**Aim of the exercise**
This exercise calls for copying every line below that holds the word "computer".

**Data for the task**
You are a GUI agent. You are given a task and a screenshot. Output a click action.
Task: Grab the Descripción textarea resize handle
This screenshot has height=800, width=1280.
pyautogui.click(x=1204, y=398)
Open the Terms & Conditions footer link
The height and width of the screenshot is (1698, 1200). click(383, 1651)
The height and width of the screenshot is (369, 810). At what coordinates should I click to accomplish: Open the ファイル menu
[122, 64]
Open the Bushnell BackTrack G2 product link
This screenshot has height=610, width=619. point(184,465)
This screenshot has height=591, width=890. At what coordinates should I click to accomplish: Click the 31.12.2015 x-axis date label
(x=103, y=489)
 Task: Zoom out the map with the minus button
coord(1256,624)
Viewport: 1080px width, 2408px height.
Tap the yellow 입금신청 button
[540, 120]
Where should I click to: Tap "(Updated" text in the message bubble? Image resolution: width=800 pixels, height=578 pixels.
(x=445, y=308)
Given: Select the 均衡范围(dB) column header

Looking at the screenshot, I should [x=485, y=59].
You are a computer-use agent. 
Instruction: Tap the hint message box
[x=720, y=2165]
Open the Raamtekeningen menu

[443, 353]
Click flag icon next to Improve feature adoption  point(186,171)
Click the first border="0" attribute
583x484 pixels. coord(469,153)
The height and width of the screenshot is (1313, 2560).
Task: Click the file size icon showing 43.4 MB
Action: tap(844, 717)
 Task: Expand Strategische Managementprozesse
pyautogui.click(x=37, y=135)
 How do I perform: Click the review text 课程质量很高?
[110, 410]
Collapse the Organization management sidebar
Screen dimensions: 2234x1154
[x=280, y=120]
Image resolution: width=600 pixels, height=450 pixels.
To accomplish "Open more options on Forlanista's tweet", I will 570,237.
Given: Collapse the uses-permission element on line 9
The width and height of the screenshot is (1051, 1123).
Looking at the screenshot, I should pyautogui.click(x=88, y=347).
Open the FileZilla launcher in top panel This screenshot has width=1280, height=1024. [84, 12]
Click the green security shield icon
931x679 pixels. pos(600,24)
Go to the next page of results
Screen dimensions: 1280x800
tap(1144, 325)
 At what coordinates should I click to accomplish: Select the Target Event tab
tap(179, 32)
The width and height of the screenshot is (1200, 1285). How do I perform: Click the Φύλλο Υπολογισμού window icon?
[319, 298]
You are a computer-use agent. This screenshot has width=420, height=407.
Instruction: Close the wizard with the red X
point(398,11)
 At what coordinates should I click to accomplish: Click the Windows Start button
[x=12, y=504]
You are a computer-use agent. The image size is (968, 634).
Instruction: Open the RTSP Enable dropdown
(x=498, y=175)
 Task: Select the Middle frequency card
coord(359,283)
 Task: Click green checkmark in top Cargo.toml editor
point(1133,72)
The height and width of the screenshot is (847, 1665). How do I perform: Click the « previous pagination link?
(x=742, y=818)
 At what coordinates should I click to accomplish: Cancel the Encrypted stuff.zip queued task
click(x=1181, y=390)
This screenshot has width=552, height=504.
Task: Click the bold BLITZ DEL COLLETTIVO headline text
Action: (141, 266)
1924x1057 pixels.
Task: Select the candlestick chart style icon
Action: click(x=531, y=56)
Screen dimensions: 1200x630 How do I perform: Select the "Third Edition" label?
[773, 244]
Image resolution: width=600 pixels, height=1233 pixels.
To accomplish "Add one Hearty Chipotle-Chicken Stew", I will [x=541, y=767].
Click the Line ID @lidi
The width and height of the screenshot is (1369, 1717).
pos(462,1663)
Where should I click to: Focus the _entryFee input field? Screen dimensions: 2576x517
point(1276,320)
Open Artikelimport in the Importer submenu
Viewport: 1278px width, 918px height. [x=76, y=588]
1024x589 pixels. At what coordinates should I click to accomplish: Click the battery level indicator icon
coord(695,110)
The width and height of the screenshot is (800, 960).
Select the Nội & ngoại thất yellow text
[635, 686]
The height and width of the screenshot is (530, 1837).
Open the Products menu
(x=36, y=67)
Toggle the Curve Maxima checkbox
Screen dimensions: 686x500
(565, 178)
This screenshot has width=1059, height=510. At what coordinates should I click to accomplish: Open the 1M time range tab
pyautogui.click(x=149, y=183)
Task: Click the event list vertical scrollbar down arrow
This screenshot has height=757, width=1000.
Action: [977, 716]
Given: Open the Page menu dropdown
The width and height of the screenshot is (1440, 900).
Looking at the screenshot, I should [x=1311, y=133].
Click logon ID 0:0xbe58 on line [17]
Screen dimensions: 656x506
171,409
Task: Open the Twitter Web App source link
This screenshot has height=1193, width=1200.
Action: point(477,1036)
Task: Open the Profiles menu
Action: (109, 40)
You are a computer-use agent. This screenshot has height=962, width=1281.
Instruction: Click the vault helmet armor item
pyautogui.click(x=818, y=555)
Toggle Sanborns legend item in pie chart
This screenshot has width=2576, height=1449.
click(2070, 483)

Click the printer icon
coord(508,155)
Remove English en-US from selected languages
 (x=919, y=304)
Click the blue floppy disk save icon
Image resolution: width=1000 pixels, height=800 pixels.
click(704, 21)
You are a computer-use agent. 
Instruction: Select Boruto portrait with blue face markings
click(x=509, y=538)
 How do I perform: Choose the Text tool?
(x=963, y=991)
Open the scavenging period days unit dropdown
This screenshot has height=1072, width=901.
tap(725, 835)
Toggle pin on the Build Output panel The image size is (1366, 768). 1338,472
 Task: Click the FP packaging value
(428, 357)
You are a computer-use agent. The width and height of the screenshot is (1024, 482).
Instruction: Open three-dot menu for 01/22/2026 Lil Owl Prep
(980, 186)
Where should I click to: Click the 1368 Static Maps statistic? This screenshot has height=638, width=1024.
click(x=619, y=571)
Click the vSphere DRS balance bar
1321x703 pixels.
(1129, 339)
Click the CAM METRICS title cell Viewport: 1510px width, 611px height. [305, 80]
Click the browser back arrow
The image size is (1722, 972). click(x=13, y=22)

**Solution**
You are a computer-use agent. 
You are a computer-use agent. This screenshot has width=420, height=407.
You are a computer-use agent. The image size is (968, 634).
You are a computer-use agent. This screenshot has height=962, width=1281.
You are a computer-use agent. 
You are a computer-use agent. The width and height of the screenshot is (1024, 482).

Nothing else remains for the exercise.